Michelle Obama wzięła udział w mityngu na Uniwersytecie Miami, gdzie wezwała młodzież do „odzyskania władzy” oraz zakończenia stanu frustracji i powrotu do politycznej aktywności.
Pani Obamowa skoncentrowała się na problemie niskiej frekwencji wyborczej, zwłaszcza podczas wyborów w połowie prezydenckiej kadencji, takich jak nadchodzące w listopadzie. To tzw. wybory „średniokresowe”, wybory do Senatu (wybiera się 1/3 senatorów) i Izby Reprezentantów.
Tylko około 40 procent wyborców zazwyczaj głosuje podczas wyborów „średniookresowych”. W ostatnich „średniookresowych”, w 2014 roku odnotowano najmniejszą frekwencję wyborczą od czasu II wojny światowej, z mniej niż 37 procentami. To bardzo martwi Obamę, ponieważ ci niegłosujący to zazwyczaj uboższa część społeczeństwa, potencjalni wyborcy Demokratów.
„Kiedy ogromna część populacji nie spełnia swojego obywatelskiego obowiązku, to nie powinniśmy być zaskoczeni, że nie możemy wcielić naszych wartości w życie” – powiedziała.
Wystąpienie Michelle Obamy przed gremium liczącym 5 tys. osób oznacza, że ex-prezydentowa włączyła się w wyborczą kampanię. Już podczas prezydentury jej męża mainstremowe media wychwalały jej intelekt, wiedzę oraz sugerowały, że po zakończeniu politycznej aktywności Hillary Clinton przyjdzie czas na Michelle.

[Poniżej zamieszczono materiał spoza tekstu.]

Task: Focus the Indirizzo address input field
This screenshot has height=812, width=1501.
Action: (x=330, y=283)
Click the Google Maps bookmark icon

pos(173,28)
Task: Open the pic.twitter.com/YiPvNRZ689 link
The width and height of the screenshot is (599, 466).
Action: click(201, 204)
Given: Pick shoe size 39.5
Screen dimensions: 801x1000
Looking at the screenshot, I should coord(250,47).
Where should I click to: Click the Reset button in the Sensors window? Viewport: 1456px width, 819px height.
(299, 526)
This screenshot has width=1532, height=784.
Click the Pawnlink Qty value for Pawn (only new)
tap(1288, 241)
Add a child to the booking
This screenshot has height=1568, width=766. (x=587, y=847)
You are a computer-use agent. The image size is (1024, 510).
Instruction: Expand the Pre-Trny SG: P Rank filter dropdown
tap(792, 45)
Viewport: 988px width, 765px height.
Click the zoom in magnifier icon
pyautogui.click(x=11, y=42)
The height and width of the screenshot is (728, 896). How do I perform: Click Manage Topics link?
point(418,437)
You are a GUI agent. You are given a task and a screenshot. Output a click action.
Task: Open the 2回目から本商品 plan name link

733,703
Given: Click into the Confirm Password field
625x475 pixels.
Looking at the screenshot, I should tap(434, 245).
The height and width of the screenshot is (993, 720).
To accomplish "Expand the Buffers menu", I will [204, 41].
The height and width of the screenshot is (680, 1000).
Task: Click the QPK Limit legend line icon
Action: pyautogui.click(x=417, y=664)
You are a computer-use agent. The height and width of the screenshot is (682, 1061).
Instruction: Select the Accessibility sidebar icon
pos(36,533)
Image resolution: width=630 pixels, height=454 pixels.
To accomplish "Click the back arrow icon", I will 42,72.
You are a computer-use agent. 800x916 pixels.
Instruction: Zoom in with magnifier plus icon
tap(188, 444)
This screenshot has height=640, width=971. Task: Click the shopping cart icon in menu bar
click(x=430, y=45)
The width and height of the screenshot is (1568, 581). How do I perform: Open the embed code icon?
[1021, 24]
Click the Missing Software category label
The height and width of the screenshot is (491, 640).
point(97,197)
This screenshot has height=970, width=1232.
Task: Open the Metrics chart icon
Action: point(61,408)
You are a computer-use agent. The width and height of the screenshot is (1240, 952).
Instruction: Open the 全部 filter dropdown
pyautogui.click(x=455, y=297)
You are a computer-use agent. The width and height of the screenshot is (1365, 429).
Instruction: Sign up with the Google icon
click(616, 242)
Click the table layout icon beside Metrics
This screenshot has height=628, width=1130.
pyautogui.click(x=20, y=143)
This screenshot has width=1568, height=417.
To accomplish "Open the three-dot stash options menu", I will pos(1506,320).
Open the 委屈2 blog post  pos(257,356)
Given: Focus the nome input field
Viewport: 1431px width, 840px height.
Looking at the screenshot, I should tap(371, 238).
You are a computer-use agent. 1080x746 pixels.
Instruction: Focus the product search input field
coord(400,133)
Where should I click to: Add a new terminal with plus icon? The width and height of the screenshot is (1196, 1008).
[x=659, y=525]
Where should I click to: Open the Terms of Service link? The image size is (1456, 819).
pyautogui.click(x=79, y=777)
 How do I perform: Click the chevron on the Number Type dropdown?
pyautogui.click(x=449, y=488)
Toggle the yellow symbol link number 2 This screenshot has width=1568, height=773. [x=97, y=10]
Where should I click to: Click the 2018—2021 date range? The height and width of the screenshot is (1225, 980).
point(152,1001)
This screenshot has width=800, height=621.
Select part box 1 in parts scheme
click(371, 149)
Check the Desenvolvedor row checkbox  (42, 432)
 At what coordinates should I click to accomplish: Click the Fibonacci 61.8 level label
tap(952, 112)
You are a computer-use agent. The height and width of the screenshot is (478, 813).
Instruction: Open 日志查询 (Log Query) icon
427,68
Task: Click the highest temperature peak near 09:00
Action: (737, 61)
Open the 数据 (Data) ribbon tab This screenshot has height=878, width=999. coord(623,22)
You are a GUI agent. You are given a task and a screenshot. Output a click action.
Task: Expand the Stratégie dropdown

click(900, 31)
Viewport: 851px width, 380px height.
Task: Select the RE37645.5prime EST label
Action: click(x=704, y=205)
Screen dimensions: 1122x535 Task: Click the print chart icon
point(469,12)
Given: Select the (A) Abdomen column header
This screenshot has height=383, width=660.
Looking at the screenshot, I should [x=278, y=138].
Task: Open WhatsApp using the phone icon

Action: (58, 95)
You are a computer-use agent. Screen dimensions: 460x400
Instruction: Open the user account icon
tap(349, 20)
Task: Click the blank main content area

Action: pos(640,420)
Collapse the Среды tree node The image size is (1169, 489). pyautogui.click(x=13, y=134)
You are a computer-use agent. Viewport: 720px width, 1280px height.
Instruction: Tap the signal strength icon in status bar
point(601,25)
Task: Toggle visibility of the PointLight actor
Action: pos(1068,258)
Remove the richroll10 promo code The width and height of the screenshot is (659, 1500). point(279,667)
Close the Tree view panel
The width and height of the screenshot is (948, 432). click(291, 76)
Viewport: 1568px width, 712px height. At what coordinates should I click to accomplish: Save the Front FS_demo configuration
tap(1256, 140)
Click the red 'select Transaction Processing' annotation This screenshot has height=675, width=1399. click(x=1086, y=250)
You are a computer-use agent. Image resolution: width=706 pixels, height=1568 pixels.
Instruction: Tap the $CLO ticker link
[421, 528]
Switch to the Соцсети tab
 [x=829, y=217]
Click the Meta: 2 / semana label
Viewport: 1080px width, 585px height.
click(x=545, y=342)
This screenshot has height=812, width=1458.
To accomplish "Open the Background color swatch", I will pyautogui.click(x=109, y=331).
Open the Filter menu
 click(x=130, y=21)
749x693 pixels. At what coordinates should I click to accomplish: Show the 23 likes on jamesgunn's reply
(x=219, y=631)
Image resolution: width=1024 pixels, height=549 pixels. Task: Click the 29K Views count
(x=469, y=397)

Jej wystąpienie, pozbawione zresztą osobistych wskazań co do poparcia konkretnych osób wskazuje, że Obama postanowiła budować swoją polityczną pozycję, jak najbardziej „szeroko” nie antagonizując nikogo ze swoich potencjalnych zwolenników. Temu też służy uruchomienie przez nią krajowej, niepartyjnej organizacji non-profit „When We All Vote”.